Vorliegender Text:
------------------------------------

Innenminister Wolfgang Sobotka (ÖVP) drängt auf eine europäische Lösung in der Flüchtlingsfrage und verteidigt das umstrittene Australien-Modell. "Wir haben die Fehler der Vergangenheit zu korrigieren", sagte Sobotka am Montagabend in der ARD-Sendung "Hart, aber fair". Auch der deutsche Kanzleramtsminister Peter Altmaier forderte, Europa müsse beweisen, "dass es zu Solidarität fähig ist".

"Es braucht eine europäische Lösung, ich fordere sie auch ein", sagte Sobotka. Die Flüchtlingskonzepte der EU-Kommission begännen "erst in sechs Jahren zu greifen", während schon jetzt "in Libyen 200.000 oder 300.000 Menschen vor der Tür stehen". In der Griechenland-Schuldenkrise habe man "Milliarden investiert", und in der Flüchtlingsthematik schaue Europa immer noch "als Zaungast" zu, kritisierte der ÖVP-Politiker. Gerade weil "Europa ständig einen Rechtsbruch begeht", hätten die Staaten zu nationalen Maßnahmen greifen müssen.

"Registrierzentren außerhalb Europas"

Sobotka verteidigte auch den österreichischen Plan, Migranten jenseits der EU-Außengrenze zu stoppen. "Wir wollen Registrierzentren außerhalb Europas", sagte er. Es stelle sich nämlich die Frage, ob man weiter akzeptieren wolle, "dass Schlepper die einzige Route nach Europa sind" und Migranten auf diesem Weg ihr Leben riskieren.

------------------------------------

Ziele:
**1)** Kannst du aus dem Text über Sobotkas Flüchtlingspolitik den Abschnitt von „Sobotka verteidigte auch“ bis einschließlich „ihr Leben riskieren.“ wortgetreu ausgeben?
**2)** Kannst du im Text über Sobotkas Flüchtlingspolitik den Absatz, der mit „Es braucht eine europäische Lösung“ beginnt, als knappe Stichpunktliste zusammenfassen und dabei die wesentlichen Fakten behalten?
**3)** Kannst du den Text über Sobotkas Flüchtlingspolitik an seinem Ende aufgreifen und ihn weiterschreiben?

Gespeicherte Daten:
------------------------------------

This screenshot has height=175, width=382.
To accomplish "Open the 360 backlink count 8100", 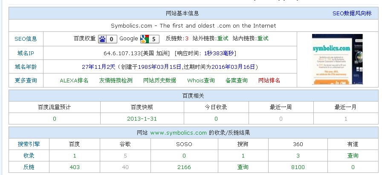I will (298, 167).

------------------------------------

Antworten zu Aufgaben:
**1)**
Sobotka verteidigte auch den österreichischen Plan, Migranten jenseits der EU-Außengrenze zu stoppen. "Wir wollen Registrierzentren außerhalb Europas", sagte er. Es stelle sich nämlich die Frage, ob man weiter akzeptieren wolle, "dass Schlepper die einzige Route nach Europa sind" und Migranten auf diesem Weg ihr Leben riskieren.

**2)**
- Sobotka fordert eine europäische Lösung ein.
- Die Flüchtlingskonzepte der EU-Kommission greifen laut ihm erst in sechs Jahren. Schon jetzt stehen aber in Libyen 200.000 oder 300.000 Menschen vor der Tür.
- Er kritisiert, dass Europa in der Griechenland-Schuldenkrise Milliarden investiert habe und in der Flüchtlingsfrage nur als Zaungast zuschaue.
- Weil Europa ständig einen Rechtsbruch begehe, hätten die Staaten zu nationalen Maßnahmen greifen müssen.

**3)**
Altmaier sprach sich dafür aus, den Migrantenstrom schon in Afrika zu stoppen. 70 bis 80 Prozent der Migranten in Libyen kämen nämlich über zwei Staaten, Tschad und Niger. Daher wolle Deutschland "versuchen, dass Niger als Transitland nicht mehr zur Verfügung steht".

Europa müsse beweisen, "dass es zu Solidarität fähig" ist und die Flüchtlingsaufnahme "nicht nur Aufgabe von zwei, drei Staaten ist", sagte Altmaier. Er erinnerte aber daran, dass es bei früheren Flüchtlingskrisen gerade Deutschland und Österreich gewesen seien, die eine gemeinsame europäische Lösung verhindert hätten. Damals hätten Berlin und Wien gesagt, jedes Land müsse "mit den Flüchtlingen fertig werden, die ankommen". Deshalb dürften sie sich heute nicht über ablehnende Reaktionen der anderen Staaten in der Frage der Flüchtlingsquoten wundern.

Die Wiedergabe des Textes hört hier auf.